Foi objeto de pregações nos templos católicos, no último domingo, a passagem bíblica na qual fariseus e herodianos questionaram Jesus se os judeus deveriam pagar impostos de acordo com a lei romana ou seguir as escrituras sagradas.
Uma capciosa pergunta que visava a enredar Jesus, opondo-o ao povo ou aos romanos, conforme sua resposta. Onisciente, o Mestre percebeu a armadilha. Solicitou ao grupo um denário (moeda de larga circulação à época no Império Romano) antes de responder-lhes.
Quando lhe apresentaram a moeda com a imagem do imperador de Roma cunhada em uma das faces, estavam violando as próprias convicções religiosas. Ora, se rejeitavam o domínio romano, por que usavam uma moeda idólatra?
Olhando-os firmemente, Jesus admoestou-lhes: "Hipócritas! Dai, pois, a César o que é de César, e a Deus o que é de Deus." A sabedoria do Filho antecipou o conceito de Estado laico, uma estrutura político-social que não deve recorrer a dogmas religiosos para resolver questões práticas do cotidiano.
Pessoas que vivem e usufruem de um mesmo território naturalmente devem pagar impostos para que os governantes possam implementar políticas públicas em benefício dos grupos.
Devem estar sujeitas a leis justas e obrigadas a cumpri-las, única forma de garantir justiça imparcial e equitativa diante de posições sociais antagônicas.

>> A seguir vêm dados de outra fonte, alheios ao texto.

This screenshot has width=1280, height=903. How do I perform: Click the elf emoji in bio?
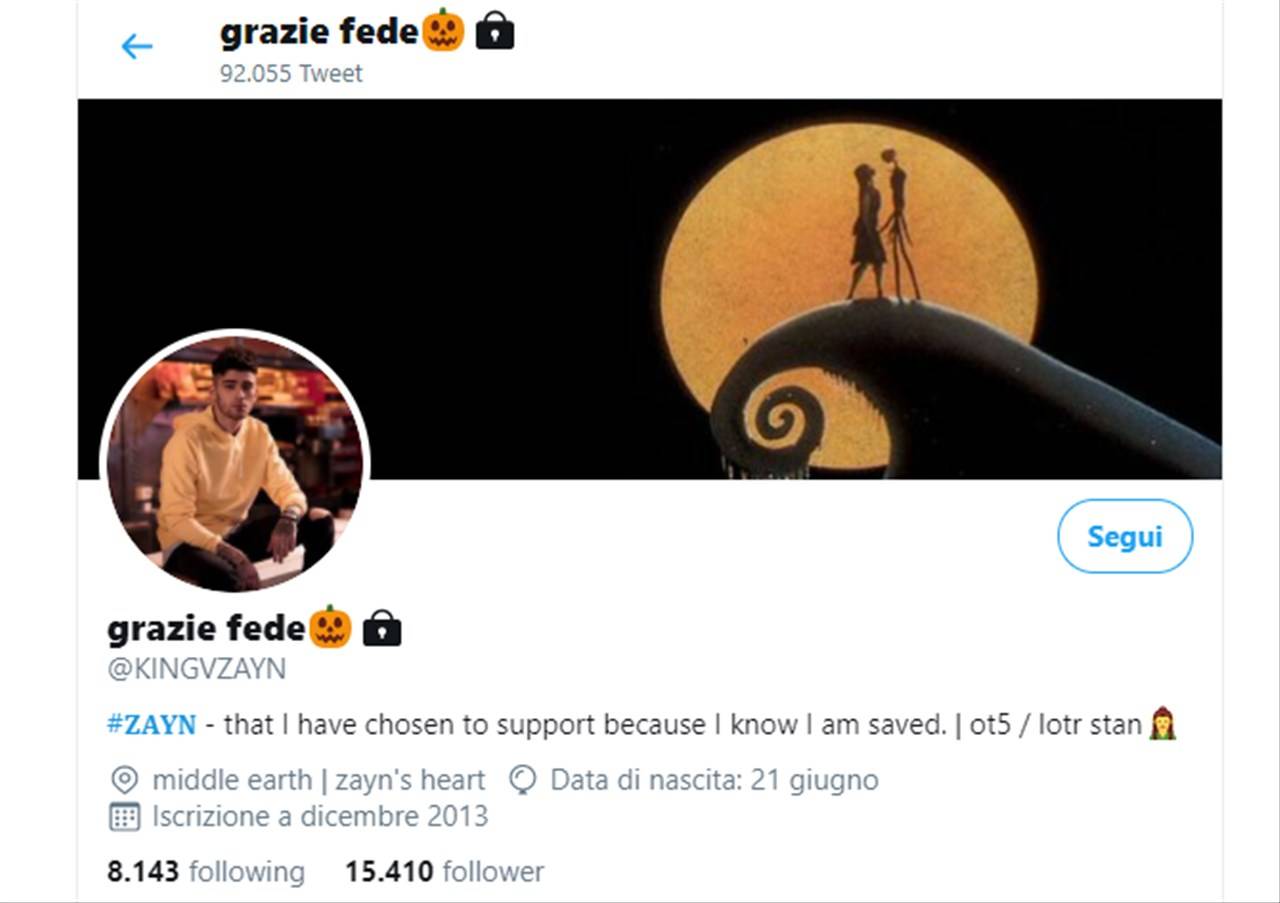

Têm o direito de escolher livremente seus representantes por meio de um processo eleitoral amplo e transparente que vise a buscar paz e bem-estar sociais.
No entanto, estamos vivendo sombrios tempos em que o Filho levantaria a voz e diria mais uma vez: Hipócritas! Sob a aparência de retidão de caráter, alguns políticos de direita usam a religião para se apresentarem como defensores da ética e da moralidade. Sob a aparência de equidade social, alguns políticos de esquerda usam a religião para se apresentarem como paladinos dos oprimidos.
Os primeiros se ajoelham diante dos refletores, buscando o melhor ângulo para a imagem a ser compartilhada nas redes sociais, mas desconhecem até mesmo os Dez Mandamentos. Os segundos se ajoelham diante dos refletores, com o mesmo propósito midiático, mas nunca estiveram nem perto da favela dos alagados.
Direita e esquerda são conceitos originados ao final do século 18, logo após a Revolução Francesa. Na Assembleia Nacional Constituinte, os simpatizantes da revolução, conhecidos como jacobinos, sentaram-se à esquerda da mesa, enquanto os defensores do rei e da Igreja Católica, conhecidos como girondinos, ficaram à direita.
Em geral, o conceito de esquerda está associado a mudanças na estrutura social vigente, enquanto o de direita está relacionado a sua conservação. Com o passar do tempo, essas variações políticas foram se ampliando e, hoje, basicamente, se encaixam em três vertentes, incluindo também os aspectos econômicos pela influência do Estado (abstenho-me de tratar dos extremos).
A esquerda preconiza atuação estatal para reduzir a desigualdade social e controlar a economia. A direita valoriza a liberdade de empreender, enquanto estimula a atuação estatal na proteção de valores. O centro, oscilando entre a direita e a esquerda, captura tendências de ambos os polos.
Recomendo, como leitura sobre essas inflexões cognitivas, o livro de Norberto Bobbio Direita e Esquerda: Razões e Significados de uma Distinção Política (Editora Unesp, 2012).
É importante não mergulhar em maniqueísmos inflexíveis, tão comuns em nossos dias. Há pessoas liberais na economia e conservadoras em questões sociais. Assim como há pessoas conservadoras na economia e liberais em questões sociais.
Vê-se que não há correspondência entre ser de direita ou de esquerda, conservador ou liberal, e ser ateu, agnóstico ou seguidor desta ou daquela religião.
Em um Estado laico, afastado da religião, esses rótulos de direita ou esquerda se baseiam em conceitos econômicos e posições políticas. Fé e política não devem se misturar. A fé vem do céu, a política, da terra.
Todavia, os fariseus modernos estão por aí. Se eles persistirem em associar a fé a fins políticos, para desmascará-los, devemos, como sociedade, solicitar-lhes o denário que carregam escondido e, com a moeda à vista comprovando a desfaçatez, em seguida, chamá-los de hipócritas.